------ Material supplied ------

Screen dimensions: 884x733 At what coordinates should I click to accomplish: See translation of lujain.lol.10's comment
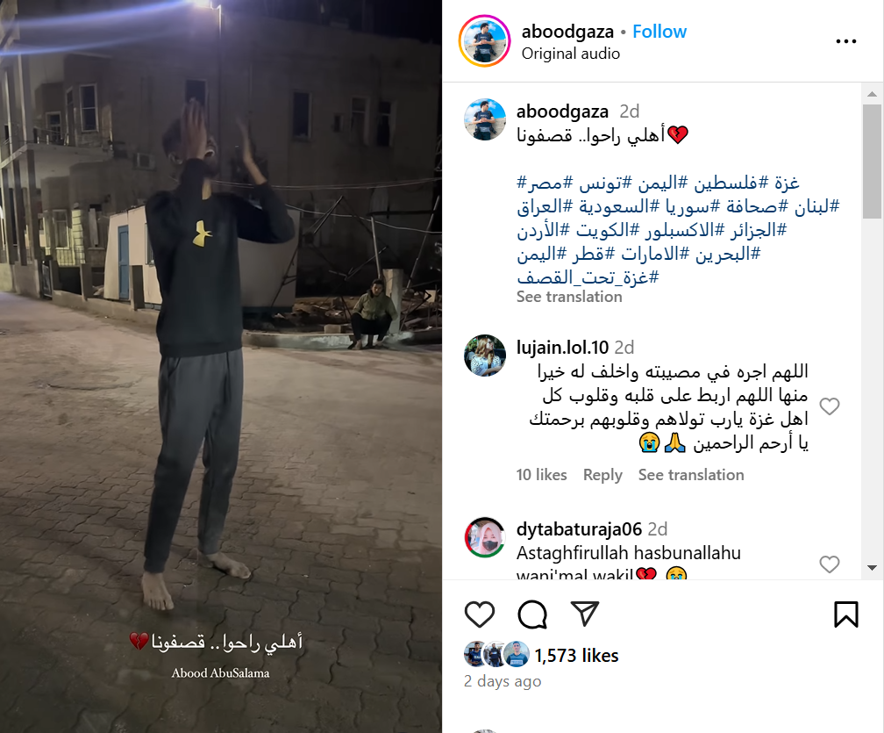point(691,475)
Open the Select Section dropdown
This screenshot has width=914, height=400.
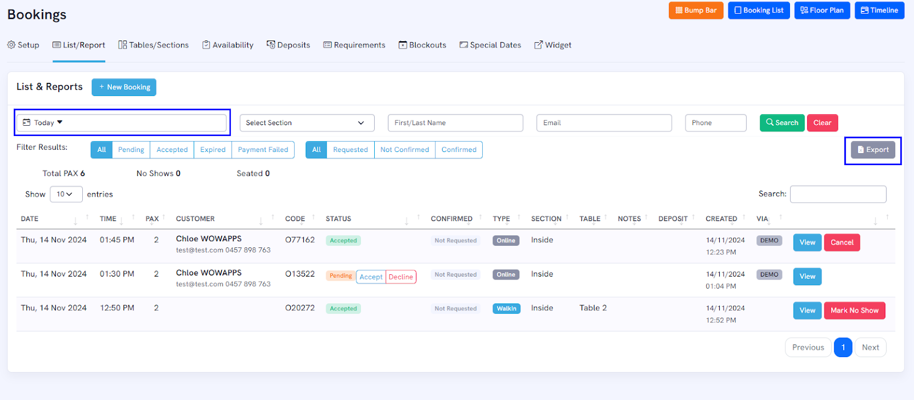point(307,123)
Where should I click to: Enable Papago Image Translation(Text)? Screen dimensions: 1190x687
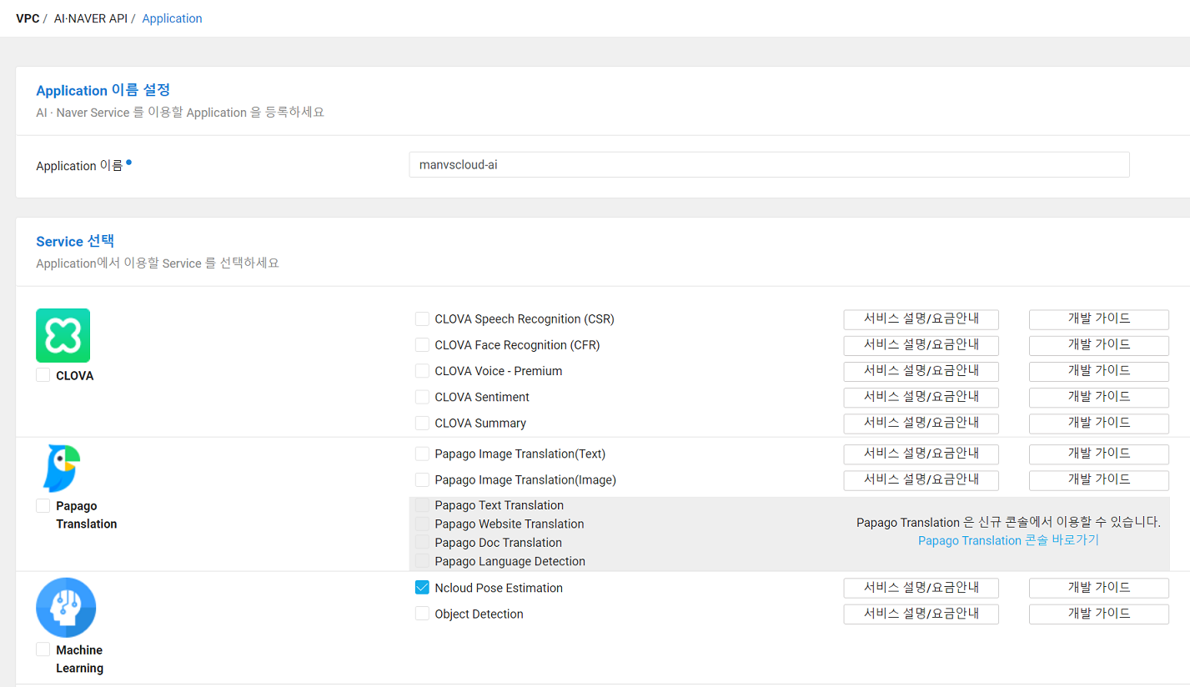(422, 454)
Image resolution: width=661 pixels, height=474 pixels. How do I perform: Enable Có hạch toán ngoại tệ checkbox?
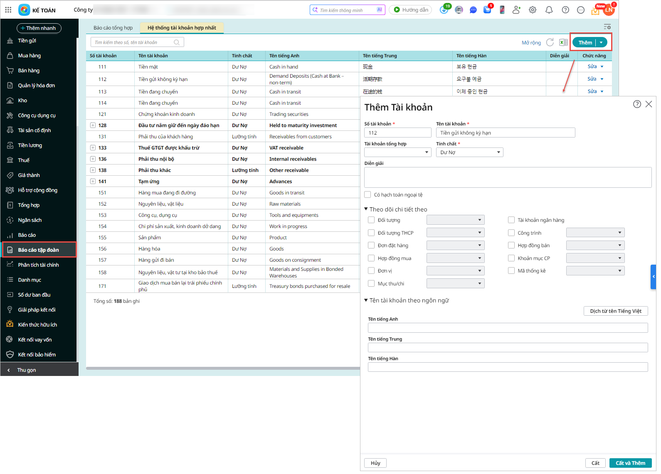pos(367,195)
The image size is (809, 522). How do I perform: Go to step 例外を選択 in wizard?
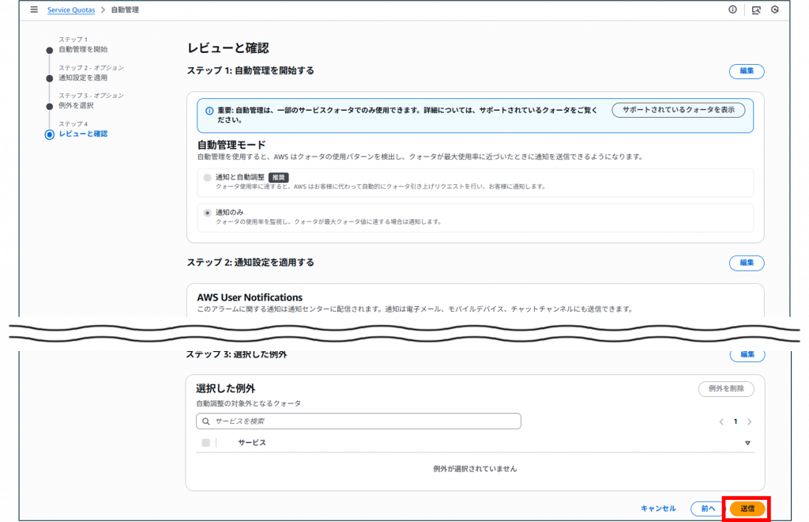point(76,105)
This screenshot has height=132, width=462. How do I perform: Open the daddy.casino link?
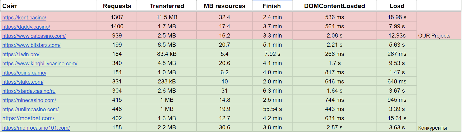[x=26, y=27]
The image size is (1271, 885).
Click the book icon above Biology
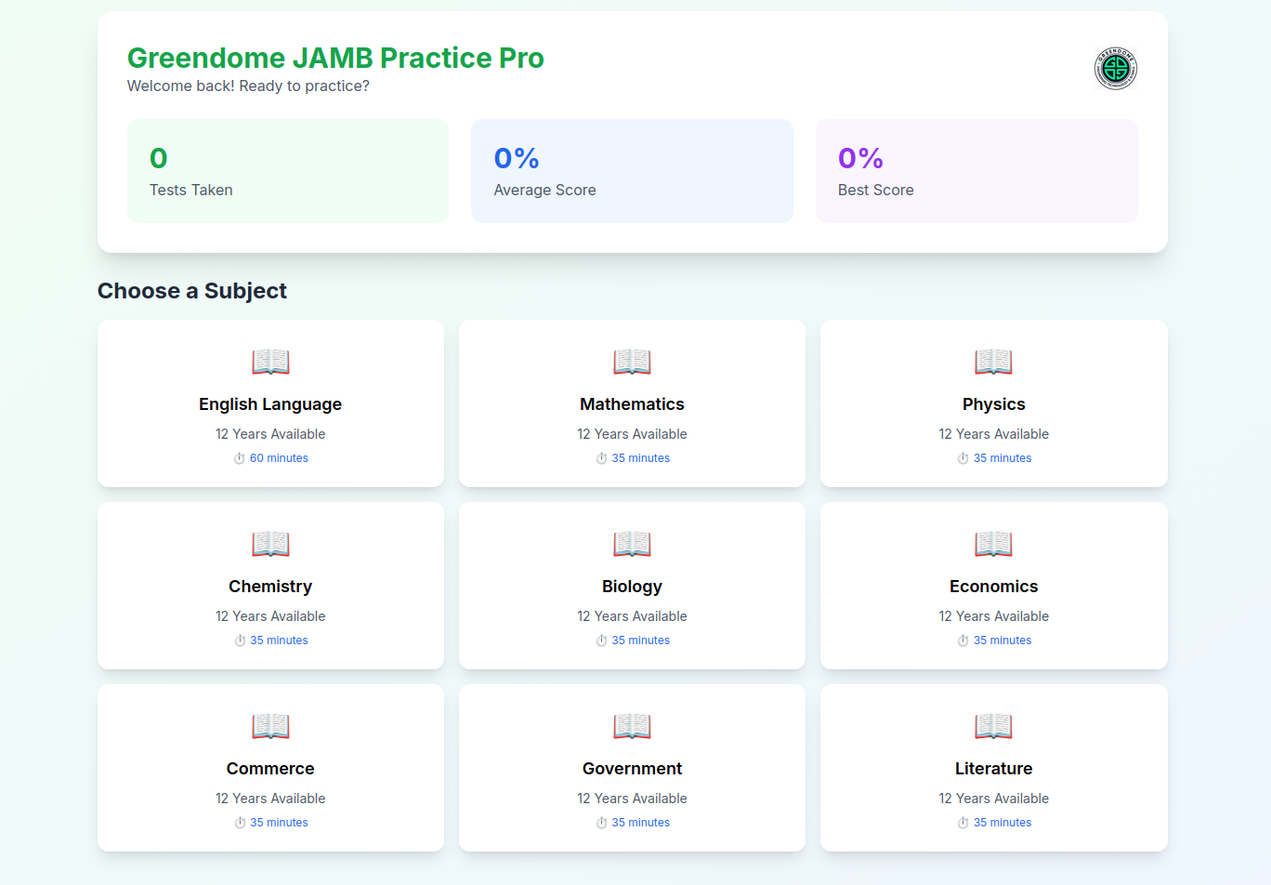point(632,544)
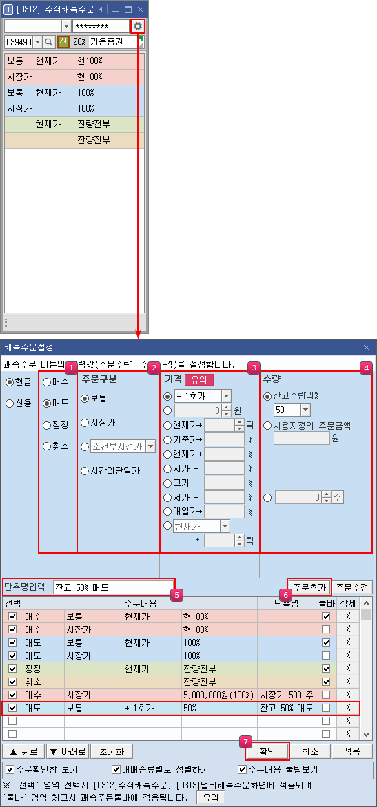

------

### Activity
The answer is the listing above restated word for word, pictures removed.

### Answer for this exercise
Screen dimensions: 884x733 At what coordinates should I click to accomplish: See translation of lujain.lol.10's comment
point(691,475)
Open the Select Section dropdown
This screenshot has width=914, height=400.
point(307,123)
Where should I click to: Enable Papago Image Translation(Text)? Screen dimensions: 1190x687
(422, 454)
Image resolution: width=661 pixels, height=474 pixels. How do I perform: Enable Có hạch toán ngoại tệ checkbox?
pos(367,195)
The image size is (809, 522). How do I perform: Go to step 例外を選択 in wizard?
point(76,105)
This screenshot has height=132, width=462. How do I perform: Open the daddy.casino link?
[x=26, y=27]
The image size is (1271, 885).
Click the book icon above Biology
point(632,544)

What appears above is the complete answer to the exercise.